Friday was the first meeting of FASB’s
Transition Resource Group, which is focused on improving FASB’s pending changes
to its credit impairment standard, also referred to as CECL (current expected
credit losses). As reflected in the material
from Friday’s meeting, the proposal’s revised language provides additional
flexibility, stating that there is no one methodology that entities must use.
FASB’s intent is that each institution apply the method that is appropriate for
its portfolio based on the knowledge of its business and processes.

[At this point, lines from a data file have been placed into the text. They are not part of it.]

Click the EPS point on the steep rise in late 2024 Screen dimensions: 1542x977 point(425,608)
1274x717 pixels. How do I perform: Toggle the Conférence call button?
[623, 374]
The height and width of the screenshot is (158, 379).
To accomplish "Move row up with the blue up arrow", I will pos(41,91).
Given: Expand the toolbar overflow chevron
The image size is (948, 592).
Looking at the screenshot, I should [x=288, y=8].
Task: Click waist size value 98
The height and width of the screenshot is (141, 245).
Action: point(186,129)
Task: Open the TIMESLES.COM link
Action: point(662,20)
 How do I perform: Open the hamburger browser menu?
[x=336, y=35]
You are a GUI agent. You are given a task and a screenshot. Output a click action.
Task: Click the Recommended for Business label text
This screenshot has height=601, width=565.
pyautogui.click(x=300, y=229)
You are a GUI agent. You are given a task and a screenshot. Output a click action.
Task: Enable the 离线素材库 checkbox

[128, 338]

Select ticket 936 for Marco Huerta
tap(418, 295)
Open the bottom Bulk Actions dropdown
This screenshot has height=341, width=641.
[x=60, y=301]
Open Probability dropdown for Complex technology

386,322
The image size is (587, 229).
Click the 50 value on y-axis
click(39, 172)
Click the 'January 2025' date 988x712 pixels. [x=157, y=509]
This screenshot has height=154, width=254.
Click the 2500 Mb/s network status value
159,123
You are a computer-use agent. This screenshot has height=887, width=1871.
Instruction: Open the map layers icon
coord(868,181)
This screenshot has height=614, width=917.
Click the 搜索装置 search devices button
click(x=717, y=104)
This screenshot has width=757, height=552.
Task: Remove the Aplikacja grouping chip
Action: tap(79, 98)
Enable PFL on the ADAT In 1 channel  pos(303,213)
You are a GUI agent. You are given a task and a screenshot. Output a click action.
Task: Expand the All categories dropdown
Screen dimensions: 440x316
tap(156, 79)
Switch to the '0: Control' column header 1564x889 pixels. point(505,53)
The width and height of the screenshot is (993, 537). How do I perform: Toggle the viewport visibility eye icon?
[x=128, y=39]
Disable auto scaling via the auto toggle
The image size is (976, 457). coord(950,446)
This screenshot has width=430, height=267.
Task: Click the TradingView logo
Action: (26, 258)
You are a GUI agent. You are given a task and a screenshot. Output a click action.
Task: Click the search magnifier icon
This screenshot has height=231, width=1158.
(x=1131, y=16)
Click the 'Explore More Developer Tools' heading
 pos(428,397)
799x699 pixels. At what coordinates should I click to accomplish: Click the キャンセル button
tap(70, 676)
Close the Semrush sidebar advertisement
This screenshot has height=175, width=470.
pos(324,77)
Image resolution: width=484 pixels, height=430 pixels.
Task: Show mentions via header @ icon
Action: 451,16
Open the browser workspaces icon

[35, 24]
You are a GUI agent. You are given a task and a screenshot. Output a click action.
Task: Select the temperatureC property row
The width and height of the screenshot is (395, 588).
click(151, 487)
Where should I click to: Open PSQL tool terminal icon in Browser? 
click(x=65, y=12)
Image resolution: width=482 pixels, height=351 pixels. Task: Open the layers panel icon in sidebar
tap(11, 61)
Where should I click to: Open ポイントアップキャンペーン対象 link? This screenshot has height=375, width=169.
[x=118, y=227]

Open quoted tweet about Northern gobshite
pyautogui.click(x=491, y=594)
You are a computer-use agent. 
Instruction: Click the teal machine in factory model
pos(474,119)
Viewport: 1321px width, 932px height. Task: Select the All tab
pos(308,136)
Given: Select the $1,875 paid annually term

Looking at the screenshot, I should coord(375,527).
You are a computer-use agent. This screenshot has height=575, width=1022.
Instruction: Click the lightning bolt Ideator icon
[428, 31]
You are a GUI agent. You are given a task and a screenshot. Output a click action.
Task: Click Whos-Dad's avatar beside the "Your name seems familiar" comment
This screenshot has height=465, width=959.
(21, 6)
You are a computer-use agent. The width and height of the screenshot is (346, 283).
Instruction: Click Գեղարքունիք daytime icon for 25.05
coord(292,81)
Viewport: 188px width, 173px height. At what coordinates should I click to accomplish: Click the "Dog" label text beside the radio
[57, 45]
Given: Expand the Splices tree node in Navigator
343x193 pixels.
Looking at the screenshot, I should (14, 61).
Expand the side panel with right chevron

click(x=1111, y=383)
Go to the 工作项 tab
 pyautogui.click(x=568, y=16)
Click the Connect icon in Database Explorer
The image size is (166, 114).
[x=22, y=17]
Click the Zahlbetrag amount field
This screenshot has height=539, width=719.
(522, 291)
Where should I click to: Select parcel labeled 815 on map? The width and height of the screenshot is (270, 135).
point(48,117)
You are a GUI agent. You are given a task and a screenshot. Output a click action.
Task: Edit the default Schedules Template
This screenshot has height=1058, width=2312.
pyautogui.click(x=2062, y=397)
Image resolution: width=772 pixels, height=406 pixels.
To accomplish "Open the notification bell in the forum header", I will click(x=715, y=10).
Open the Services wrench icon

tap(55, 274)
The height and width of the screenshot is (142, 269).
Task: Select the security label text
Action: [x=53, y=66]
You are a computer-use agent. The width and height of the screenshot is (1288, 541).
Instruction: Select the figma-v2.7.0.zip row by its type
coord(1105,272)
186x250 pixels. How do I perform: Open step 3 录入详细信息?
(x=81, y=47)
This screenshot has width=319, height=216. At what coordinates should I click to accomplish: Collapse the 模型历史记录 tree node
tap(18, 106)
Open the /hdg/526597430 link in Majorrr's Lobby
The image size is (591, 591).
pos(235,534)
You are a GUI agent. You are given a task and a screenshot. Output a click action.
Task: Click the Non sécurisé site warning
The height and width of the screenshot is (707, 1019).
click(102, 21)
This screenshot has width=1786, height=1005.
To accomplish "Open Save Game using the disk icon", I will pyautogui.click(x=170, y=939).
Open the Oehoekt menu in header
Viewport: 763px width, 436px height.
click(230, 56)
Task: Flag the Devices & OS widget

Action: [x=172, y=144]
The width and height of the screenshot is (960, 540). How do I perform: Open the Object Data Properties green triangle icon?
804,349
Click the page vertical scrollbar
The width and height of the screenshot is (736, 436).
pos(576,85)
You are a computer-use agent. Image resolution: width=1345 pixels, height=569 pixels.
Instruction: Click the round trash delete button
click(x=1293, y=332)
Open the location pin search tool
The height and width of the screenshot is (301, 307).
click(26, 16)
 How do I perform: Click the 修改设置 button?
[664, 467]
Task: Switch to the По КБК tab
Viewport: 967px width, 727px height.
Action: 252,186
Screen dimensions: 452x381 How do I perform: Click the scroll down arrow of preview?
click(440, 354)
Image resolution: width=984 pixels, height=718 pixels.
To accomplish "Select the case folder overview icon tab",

Credit unions are represented on the
Group by two CUNA members, Susan Hannigan, CFO at Jeanne D’Arc CU in Lowell,
MA, and Doug Wright, CFO at Mission FCU in San Diego. Following last week’s
meeting, Hannigan noted that the revisions are “progress toward a workable
solution.” By allowing community financial institutions to evaluate and adjust
their loan-loss amounts using qualitative factors, historical losses, and
current systems, such as spreadsheets and narratives, FASB has made important
changes to its proposed accounting standard.
These proposed changes come less than a
month after CUNA’s latest advocacy efforts to improve the standard. In mid-March,
CUNA teamed up with the Community Bankers of America (ICBA) to send a detailed
letter to FASB Chairman Russell Golden expressing concerns and providing
suggestions to improve the proposal. Also in March, CUNA initiated its
Grassroots Action Center to urge credit unions to contact Golden directly with
their concerns, resulting in roughly 1,000 individual letters sent to the
standard-setter.
FASB expects to finalize its credit
impairment standard by the middle of this year.